Blackie was an obvious one, but everyone used it. Carl remembered seeing a movie once by the name of Black Beauty. He didn’t remember much about the movie except that there was a beautiful black horse in it.
Black Beauty sounded a little pretentious, though. Maybe he would shorten it to Beauty. That suited the pretty young animal still cowering in the corner of his cell. He leaned down and looked beneath the cot.
“Do you like the name Beauty, girl? I believe it fits you. At least it will when those scars get all healed up.”
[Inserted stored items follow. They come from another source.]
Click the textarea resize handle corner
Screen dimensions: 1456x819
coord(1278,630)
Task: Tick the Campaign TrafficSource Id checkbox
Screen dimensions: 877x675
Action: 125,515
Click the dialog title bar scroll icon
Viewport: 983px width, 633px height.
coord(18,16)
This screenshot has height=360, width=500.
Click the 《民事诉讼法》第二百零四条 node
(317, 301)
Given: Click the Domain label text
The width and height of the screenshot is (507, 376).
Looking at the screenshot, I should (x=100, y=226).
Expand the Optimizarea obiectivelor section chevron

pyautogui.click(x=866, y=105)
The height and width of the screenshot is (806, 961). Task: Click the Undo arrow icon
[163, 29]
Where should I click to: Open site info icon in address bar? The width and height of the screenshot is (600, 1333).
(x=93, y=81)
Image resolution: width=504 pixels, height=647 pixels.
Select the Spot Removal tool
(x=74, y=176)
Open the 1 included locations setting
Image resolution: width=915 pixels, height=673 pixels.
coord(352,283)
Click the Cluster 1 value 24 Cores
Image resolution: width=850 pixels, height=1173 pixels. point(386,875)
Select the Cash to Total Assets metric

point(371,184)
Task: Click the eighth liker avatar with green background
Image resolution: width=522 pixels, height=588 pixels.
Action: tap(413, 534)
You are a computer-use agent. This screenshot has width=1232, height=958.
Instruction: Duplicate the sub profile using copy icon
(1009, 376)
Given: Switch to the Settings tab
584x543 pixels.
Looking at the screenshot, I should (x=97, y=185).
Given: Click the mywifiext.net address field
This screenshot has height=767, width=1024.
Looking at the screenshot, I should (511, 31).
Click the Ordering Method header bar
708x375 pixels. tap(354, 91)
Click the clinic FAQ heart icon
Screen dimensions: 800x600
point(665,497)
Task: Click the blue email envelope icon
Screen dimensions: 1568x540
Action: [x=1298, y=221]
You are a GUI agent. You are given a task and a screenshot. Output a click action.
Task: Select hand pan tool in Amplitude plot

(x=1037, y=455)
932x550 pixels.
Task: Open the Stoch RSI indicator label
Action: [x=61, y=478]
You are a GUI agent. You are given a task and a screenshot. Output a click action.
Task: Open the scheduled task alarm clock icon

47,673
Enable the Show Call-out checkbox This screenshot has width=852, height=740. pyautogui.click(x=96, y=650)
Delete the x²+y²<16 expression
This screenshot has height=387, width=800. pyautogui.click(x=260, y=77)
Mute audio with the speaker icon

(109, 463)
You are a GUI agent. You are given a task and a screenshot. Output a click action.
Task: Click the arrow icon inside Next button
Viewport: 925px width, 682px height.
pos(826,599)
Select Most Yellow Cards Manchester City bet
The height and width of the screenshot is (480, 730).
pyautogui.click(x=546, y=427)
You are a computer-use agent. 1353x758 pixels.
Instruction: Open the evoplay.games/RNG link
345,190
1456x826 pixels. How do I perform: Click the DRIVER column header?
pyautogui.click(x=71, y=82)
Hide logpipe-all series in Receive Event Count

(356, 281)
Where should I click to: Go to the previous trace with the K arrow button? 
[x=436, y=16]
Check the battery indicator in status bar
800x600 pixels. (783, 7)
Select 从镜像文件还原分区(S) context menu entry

It would take six weeks of careful work to bring this dog out of her terror. At least six weeks. Maybe more. At the end of his time with her, she would be housebroken, able to obey simple commands, and trained to walk quietly at the end of a leash—and she would have gotten her heart and her dignity back. Carl intended to use every method he knew to make her whole again.
At the end of his time with her, someone from the outside would come to the prison, pay one hundred and fifty dollars to help cover the prison’s expense of food, and take possession of the animal Carl had lived with and trained and loved. There was a long waiting list for prisoner-trained dogs.
He would be allowed to meet the new owners and give them special instructions about the personality of the dog. He would also take stock of the people taking his animal home with them. Usually, he was pleased. Sometimes he wasn’t. There was nothing he could do about it either way.
Each time, it felt empty in his cell after his charge had been taken to what some of the visiting civilians called a “forever home.”
His feelings were ambiguous about that term. Nothing was forever. Homes could be destroyed by any number of things, some from without, some from within. Some quietly rotted away from neglect.
The only “forever home” he knew was the one here where he could not leave of his own free will. The one with metal bars and guards. The one where he was serving a life sentence for a murder he had not intended to commit.
Carl had killed a man. Some said it was in cold blood. At least a dozen people saw him do it, so he could not deny it. But it had not been in cold blood. It had been a knee-jerk reaction to what he saw as a threat. Unfortunately, he had been at the wrong place at the wrong time and had reacted in the worst way possible.
Carl understood how a man could accidentally kill another man. The one thing he would never understand was why anyone would deliberately hurt a defenseless animal.
Without a dog for a roommate, he always felt lonesome in his “forever home.” But he was seldom alone for long. There was always another damaged dog to take in, and he was very good at healing them. It was the only thing he was good at. He understood the psyche of abused dogs.
After all, he had grown up feeling like one of them.